Si c’est une Providence, qui permet qu’on la fléchisse[1], rends-toi digne de recevoir l’appui de la divinité. Si c’est une confusion sans aucun maître qui la dirige, prends-en bravement ton parti, puisque toi du moins, dans cette affreuse tourmente, tu as le bonheur de porter en toi une intelligence[2] qui peut te diriger. Si le flot t’emporte, qu’il emporte donc cette chair dont ton corps est formé, ce souffle qui t’anime, et tout le reste également ; mais, quant à ton intelligence, il ne l’emportera pas[3].

XV

Eh quoi ! la lumière de la lampe resplendit et ne cesse point de briller jusqu’au moment où elle s’éteint ; et la vérité, la justice, la sagesse[4], qui sont en toi, s’éteindraient avant toi-même !

    la négation de l’intelligence dans le monde.

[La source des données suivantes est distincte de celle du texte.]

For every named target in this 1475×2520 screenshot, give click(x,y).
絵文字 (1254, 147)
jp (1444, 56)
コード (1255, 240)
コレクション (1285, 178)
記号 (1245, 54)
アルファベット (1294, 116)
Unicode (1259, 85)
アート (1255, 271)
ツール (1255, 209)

  1. Qui permet qu’on la fléchisse. Les sacrifices des anciens impliquaient essentiellement cette croyance.
  2. De porter en toi une intelligence. C’est un fait que nous atteste irrécusablement la conscience, mais que quelques doctrines se sont obstinées à méconnaître.
  3. Il ne l’emportera pas. C’est le même sentiment de stoïcisme inébranlable qui a inspiré les fameux vers d’Horace : « Si fractus illabatur orbis Impavidum ferient ruinæ ». Voir plus haut, dans ce livre, la fin du § 3.
  4. La vérité, la justice, la sagesse. Qui sont les lumières de la raison humaine.